"Doubled" Sequence
The Doubled deck (1, 2, 4, 8, 16, 32, 64) uses powers of two — a scale that feels natural to engineers who think in binary. Each step is exactly double the previous, which means there are no fuzzy midpoints. In Fibonacci, you can debate whether something is a 5 or an 8 (a 60% difference). In Doubled, the equivalent gap is 4 versus 8 (100% different) — a more meaningful threshold. This makes Doubled well-suited for infrastructure and platform work where complexity genuinely doubles: adding one server is not a little harder than adding zero, it is categorically different work once you include networking, IAM, monitoring, and runbooks. The large end of the scale (32, 64) handles genuinely large engineering efforts without reaching for a "100" protest card.
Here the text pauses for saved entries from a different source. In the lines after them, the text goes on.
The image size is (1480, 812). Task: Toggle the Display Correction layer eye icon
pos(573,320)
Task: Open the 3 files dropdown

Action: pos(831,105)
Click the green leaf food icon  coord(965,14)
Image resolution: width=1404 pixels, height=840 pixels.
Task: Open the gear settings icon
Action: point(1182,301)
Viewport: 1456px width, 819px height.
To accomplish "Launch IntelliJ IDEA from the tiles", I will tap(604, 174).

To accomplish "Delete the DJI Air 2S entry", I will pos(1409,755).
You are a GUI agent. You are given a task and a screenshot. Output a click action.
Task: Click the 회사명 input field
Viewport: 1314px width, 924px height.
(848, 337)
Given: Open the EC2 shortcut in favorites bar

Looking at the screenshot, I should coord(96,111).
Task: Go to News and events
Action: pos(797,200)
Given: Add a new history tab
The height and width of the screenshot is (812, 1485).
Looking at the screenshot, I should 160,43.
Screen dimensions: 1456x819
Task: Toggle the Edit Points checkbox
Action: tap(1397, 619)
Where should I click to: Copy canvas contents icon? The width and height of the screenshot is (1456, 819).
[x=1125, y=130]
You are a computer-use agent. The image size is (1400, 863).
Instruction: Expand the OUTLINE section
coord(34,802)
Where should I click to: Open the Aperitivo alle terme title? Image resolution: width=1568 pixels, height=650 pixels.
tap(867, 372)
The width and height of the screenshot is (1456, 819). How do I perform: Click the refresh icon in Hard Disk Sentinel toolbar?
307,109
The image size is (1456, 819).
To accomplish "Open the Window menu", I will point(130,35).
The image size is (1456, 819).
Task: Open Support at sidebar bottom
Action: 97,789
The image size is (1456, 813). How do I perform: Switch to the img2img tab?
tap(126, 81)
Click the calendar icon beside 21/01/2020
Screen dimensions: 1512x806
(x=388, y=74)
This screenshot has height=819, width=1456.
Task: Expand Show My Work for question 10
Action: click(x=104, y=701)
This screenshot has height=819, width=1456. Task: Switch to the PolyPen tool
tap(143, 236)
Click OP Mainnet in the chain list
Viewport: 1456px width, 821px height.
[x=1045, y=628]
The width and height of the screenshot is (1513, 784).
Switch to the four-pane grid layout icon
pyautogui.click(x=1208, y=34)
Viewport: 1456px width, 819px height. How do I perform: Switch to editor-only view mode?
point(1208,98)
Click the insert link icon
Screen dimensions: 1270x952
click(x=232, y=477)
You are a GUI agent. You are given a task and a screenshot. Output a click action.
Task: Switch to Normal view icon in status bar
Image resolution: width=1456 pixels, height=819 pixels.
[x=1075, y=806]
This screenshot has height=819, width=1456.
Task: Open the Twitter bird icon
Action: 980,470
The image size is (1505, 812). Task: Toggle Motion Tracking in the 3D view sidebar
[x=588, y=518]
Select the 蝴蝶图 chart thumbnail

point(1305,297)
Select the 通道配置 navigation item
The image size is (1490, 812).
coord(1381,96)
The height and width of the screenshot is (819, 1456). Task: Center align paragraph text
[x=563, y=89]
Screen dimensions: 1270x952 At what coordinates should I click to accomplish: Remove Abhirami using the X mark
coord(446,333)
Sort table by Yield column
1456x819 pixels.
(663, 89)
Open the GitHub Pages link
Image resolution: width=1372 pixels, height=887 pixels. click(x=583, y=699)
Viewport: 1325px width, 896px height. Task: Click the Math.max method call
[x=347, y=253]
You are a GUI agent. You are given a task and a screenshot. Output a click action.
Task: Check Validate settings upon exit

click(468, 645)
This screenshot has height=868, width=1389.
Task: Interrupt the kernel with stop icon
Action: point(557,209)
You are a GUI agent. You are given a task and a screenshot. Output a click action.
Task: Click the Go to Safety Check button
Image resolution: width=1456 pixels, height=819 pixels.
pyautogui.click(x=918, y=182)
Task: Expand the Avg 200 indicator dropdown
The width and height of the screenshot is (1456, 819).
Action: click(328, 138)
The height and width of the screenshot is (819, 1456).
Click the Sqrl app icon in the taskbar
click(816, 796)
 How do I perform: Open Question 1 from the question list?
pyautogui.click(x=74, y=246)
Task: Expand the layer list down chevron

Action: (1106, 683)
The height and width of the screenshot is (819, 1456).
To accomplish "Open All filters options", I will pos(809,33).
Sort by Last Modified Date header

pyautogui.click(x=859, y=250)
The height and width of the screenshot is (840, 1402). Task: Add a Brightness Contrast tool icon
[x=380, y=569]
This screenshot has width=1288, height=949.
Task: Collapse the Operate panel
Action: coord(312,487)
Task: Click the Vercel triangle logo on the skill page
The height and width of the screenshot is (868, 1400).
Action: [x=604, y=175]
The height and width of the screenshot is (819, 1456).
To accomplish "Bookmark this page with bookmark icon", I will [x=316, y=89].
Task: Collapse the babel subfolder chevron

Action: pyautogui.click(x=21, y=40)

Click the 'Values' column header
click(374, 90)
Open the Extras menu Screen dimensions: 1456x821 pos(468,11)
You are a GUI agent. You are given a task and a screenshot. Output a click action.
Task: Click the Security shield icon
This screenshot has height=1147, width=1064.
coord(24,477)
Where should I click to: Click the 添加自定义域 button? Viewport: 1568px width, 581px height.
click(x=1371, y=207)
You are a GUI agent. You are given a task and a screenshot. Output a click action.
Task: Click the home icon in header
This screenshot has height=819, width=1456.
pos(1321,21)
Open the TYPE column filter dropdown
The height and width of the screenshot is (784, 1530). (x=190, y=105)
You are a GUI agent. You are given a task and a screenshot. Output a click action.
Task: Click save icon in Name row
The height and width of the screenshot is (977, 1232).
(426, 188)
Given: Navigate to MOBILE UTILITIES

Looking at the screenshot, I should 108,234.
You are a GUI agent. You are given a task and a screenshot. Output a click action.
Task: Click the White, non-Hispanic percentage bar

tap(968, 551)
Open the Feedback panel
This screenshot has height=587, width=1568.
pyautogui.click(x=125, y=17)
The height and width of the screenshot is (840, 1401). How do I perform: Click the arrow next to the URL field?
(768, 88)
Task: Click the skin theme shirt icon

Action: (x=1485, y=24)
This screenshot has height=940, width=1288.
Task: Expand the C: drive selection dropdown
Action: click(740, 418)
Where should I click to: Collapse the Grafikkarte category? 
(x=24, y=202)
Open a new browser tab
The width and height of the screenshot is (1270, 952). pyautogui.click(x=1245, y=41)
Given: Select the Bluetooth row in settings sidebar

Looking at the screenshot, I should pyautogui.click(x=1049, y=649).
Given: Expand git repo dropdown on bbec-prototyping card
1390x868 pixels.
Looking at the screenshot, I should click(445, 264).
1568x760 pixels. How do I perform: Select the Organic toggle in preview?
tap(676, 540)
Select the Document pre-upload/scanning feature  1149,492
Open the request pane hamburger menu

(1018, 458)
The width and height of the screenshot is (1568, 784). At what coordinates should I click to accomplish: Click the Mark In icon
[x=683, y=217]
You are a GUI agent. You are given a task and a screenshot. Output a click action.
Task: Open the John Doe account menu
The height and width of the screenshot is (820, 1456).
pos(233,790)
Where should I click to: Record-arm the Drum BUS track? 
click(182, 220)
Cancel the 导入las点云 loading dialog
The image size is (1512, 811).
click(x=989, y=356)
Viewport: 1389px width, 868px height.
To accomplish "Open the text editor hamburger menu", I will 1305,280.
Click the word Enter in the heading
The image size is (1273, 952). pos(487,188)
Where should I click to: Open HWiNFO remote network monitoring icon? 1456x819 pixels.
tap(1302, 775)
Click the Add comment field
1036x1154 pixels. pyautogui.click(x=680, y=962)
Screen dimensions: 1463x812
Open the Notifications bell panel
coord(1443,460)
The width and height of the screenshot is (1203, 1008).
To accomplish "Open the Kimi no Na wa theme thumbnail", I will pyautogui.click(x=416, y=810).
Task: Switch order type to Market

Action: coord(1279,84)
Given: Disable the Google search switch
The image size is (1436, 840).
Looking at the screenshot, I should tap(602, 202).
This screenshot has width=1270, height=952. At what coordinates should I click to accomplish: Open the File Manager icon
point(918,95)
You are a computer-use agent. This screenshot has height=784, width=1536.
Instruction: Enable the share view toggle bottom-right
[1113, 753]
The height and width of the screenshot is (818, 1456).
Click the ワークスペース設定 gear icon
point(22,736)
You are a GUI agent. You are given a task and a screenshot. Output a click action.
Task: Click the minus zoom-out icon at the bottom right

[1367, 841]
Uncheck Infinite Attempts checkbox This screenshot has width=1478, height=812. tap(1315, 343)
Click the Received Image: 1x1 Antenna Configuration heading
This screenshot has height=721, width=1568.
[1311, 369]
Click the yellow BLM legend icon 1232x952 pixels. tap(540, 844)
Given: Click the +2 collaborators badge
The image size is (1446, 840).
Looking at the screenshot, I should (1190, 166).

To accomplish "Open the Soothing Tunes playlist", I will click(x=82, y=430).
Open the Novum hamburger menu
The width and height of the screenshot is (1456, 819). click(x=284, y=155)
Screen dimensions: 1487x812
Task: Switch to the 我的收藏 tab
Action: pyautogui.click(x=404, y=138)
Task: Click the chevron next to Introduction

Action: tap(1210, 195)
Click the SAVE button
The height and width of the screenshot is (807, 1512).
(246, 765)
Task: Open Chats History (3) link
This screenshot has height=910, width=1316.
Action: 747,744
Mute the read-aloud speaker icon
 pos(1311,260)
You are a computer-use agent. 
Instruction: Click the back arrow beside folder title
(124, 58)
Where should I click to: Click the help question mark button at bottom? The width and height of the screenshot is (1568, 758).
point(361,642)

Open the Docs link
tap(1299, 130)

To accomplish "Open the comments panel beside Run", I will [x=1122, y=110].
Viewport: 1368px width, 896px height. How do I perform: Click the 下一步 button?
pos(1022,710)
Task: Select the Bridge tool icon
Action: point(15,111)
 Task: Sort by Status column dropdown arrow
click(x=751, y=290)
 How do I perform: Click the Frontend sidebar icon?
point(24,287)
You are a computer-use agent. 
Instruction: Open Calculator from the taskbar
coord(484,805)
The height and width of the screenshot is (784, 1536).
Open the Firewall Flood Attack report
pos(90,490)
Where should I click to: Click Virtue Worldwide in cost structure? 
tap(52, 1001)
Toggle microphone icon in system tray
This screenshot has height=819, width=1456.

Cards: 1, 2, 4, 8, 16, 32, 64.
How to use "Doubled" Sequence in planning poker
Calibrate the scale with a known reference at 4: "The last time we added Redis caching to a service was about a 4 — it took two days and had a few networking surprises." Estimate relative to that anchor. When votes split between two adjacent values (e.g. 4 and 8), treat that as a 2× disagreement — significant enough to warrant discussion, not averaging. A split on 16 vs 32 is a signal to consider splitting the story before committing. The deck works best for sprint-level estimation when the team has established shared references for each value.
Example tasks and point mappings
1: Fix a misconfigured alert threshold. 2: Add a health check endpoint to an existing service. 4: Add Redis caching layer to one service with monitoring. 8: Migrate a service to a new database schema with zero-downtime strategy. 16: Extract a module from the monolith into its own service. 32: Build a new internal developer platform with CI/CD, secrets management, and observability. 64: Rewrite a legacy system — this is probably a quarter-long effort, consider splitting.
When to consider a different deck
Mixed teams with non-engineers: the powers-of-two scale is not intuitive to product managers or designers. Feature-level user stories where the 5/8/13 Fibonacci range is more useful. New teams that need a simpler scale to get started.